The Francophone community of Nova Scotia consists of Acadians, French Canadians from other provinces and French-speaking immigrants from around the world, particularly Europe, the Middle East and Africa.
Nearly 30% of Nova Scotia’s
Francophones were born outside the province. For the most part, they are
Acadians from the other Atlantic provinces, especially New Brunswick.
Less than 1% of newcomers to Nova Scotia in recent years have had French as their mother tongue. Governments want to raise this number to 4% to ensure the vitality of the Francophone minority communities. Conditions are therefore very favourable for the immigration of Francophones to Nova Scotia.
Nova Scotia’s Francophone populace is unique, vibrant and dynamic. Francophones are very active in economic and political life and in the arts and culture sector.
And now for a little history…
The French presence in Nova Scotia dates back to 1604, when a small group of colonists from France settled at Saint Croix Island, on the current border with Maine (United States) and New Brunswick. In spring 1605, the colony moved to Port Royal in the Annapolis Valley, Nova Scotia. The colony was named Acadie (Acadia), and its population grew to several thousand people by the end of the century. In 1713, France ceded Acadia to England under the Treaty of Utrecht. In 1755, the English began uprooting the Acadian colonists from their land and deported them to the American colonies. This painful episode in Acadian history was called the Great Upheaval. Under the Treaty of Paris (1763), the English authorities allowed the Acadians to return to Nova Scotia in small isolated groups. They then founded communities where many of their descendants still live today. These communities are indicated by yellow stars on the map of the regions.
The Acadians of Nova Scotia live mainly in two regions – Cape Breton Island and the southwestern peninsula, and in the Halifax Regional Municipality, which boasts the largest contingent of Francophones in the province. These three areas account for more than 80% of French speakers in Nova Scotia.
In Cape Breton, French is the dominant language on Isle Madame. In the northern part of the island, Acadians make up more than 40% of the population in certain areas, and they are the driving force in community organizations in a number of villages, including Chéticamp. French is also spoken by a thousand people in the Cape Breton Regional Municipality (Sydney), an industrial centre that has become the main service point on the island.

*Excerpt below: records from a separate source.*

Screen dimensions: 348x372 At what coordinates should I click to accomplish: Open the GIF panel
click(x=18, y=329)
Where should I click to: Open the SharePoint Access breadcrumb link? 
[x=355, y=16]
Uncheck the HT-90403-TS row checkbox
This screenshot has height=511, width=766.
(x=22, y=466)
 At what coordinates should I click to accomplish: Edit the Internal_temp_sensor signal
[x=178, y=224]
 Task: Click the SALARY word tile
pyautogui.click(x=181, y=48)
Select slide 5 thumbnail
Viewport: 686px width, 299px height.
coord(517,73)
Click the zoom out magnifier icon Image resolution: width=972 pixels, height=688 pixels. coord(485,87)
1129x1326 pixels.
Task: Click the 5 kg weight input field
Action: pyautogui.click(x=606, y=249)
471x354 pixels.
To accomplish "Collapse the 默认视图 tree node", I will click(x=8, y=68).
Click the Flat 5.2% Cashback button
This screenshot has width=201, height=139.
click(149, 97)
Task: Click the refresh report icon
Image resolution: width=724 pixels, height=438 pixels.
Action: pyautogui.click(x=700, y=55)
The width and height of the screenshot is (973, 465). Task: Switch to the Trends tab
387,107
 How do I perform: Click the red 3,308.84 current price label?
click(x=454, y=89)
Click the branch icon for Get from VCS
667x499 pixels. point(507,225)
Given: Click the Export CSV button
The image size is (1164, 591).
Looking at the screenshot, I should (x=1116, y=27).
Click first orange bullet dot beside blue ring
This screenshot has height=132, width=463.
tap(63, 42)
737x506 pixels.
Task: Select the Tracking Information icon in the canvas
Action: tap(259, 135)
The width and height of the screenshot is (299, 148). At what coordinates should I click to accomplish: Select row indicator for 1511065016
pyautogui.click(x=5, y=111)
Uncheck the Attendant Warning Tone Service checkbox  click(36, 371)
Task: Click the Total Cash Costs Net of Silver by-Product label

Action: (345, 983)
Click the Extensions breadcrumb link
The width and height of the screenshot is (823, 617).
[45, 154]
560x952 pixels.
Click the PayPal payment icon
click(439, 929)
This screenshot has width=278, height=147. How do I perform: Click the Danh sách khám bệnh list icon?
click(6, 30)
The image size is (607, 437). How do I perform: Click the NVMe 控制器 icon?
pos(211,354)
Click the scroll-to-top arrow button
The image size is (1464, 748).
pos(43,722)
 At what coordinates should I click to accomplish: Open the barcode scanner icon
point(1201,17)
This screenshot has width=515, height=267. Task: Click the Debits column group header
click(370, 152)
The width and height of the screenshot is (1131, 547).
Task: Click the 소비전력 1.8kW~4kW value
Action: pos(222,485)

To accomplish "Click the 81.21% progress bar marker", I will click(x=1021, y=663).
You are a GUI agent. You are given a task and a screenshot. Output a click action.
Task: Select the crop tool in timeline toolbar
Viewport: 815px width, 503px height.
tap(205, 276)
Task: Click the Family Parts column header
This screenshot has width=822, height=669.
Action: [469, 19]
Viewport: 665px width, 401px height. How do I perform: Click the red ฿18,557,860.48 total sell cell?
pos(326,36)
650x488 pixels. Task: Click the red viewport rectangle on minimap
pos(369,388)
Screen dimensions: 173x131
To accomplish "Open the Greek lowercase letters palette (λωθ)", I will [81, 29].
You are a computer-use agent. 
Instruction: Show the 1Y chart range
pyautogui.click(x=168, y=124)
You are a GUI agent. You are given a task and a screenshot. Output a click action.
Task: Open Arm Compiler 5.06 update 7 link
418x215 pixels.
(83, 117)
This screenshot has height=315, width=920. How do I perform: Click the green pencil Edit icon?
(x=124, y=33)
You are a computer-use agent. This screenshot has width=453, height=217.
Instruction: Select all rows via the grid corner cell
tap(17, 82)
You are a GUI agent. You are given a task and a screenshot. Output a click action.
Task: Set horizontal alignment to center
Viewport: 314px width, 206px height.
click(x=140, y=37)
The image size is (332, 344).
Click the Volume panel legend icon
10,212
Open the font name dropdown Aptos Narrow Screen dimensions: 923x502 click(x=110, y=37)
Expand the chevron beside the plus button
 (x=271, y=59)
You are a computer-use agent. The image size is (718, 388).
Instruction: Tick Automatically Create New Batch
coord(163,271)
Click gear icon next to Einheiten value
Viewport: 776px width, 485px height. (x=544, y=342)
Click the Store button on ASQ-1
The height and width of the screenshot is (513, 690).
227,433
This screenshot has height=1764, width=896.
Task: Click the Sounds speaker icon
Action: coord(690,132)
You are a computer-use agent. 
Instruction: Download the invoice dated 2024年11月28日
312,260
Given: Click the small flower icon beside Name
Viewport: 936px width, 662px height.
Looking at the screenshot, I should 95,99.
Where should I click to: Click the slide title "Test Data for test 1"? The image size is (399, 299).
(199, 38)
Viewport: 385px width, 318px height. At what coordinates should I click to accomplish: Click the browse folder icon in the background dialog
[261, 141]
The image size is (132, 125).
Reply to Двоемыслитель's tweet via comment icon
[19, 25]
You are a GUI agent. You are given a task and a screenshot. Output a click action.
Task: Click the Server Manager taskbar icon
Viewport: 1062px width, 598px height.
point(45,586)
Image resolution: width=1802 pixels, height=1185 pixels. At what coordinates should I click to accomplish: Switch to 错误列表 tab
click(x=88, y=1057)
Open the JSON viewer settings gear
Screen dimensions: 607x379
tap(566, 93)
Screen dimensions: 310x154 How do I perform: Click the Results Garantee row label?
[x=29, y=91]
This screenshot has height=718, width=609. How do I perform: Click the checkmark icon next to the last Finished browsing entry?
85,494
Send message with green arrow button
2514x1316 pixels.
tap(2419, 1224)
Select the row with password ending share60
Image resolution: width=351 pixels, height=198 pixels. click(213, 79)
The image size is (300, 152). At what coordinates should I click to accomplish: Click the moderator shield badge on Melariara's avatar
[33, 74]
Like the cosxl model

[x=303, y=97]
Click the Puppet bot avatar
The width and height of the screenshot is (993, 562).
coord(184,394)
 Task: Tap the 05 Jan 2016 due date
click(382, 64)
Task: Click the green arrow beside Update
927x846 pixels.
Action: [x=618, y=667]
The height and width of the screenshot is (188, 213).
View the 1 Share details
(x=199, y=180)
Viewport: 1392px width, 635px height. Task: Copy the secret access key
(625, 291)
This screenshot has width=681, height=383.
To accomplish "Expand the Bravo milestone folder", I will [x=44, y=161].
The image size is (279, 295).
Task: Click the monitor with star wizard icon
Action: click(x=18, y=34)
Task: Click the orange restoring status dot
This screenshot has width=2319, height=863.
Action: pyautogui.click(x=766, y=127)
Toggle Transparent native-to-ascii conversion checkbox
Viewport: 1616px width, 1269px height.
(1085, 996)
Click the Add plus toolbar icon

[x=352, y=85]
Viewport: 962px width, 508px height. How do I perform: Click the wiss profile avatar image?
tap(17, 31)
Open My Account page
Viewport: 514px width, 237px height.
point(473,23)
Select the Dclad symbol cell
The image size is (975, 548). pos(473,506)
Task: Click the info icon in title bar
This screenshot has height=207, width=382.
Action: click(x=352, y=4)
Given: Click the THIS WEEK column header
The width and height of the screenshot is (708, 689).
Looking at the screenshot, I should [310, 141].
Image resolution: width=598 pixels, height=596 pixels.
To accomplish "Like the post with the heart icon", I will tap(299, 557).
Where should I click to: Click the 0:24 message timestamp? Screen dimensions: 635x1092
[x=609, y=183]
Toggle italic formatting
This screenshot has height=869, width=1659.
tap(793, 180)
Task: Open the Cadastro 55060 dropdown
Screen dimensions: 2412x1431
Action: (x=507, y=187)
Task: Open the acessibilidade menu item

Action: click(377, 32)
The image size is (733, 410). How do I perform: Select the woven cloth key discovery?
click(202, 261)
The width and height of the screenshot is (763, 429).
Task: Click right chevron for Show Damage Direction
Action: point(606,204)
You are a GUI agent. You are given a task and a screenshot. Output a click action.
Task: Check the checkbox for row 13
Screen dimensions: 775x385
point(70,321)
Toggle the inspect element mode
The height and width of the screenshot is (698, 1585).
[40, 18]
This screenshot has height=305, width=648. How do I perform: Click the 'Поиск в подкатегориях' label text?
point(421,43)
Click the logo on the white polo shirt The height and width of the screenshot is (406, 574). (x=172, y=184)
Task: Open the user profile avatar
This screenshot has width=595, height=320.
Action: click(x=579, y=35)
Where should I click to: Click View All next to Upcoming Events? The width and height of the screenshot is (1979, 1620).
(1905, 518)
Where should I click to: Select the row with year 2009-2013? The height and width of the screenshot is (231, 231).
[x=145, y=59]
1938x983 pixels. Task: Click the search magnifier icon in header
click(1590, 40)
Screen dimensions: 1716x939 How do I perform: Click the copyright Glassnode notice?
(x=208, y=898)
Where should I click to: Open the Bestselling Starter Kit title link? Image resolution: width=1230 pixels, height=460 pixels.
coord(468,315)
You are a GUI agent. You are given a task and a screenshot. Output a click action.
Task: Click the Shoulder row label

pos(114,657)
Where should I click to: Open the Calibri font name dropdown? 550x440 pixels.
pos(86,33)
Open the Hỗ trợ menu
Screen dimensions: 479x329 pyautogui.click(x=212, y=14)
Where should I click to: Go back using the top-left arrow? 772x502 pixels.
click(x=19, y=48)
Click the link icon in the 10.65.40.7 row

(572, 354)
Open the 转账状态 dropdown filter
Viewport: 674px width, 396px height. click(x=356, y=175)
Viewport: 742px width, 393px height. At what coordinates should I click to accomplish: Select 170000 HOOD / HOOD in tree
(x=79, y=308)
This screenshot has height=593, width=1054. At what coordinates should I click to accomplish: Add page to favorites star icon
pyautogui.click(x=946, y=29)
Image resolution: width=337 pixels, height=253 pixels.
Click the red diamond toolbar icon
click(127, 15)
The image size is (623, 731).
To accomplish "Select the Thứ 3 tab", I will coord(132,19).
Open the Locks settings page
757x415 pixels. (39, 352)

In the southwestern part of the province, Francophones are a majority in the municipalities of Clare (Baie-Sainte-Marie) and Argyle (Par-en-Bas), where they have developed a diverse network of institutions that contribute to an active cultural and community life.The Halifax Metro region includes some 11,000 people whose first language is French. This urban concentration aside, most Francophones in Nova Scotia live in the province’s rural regions.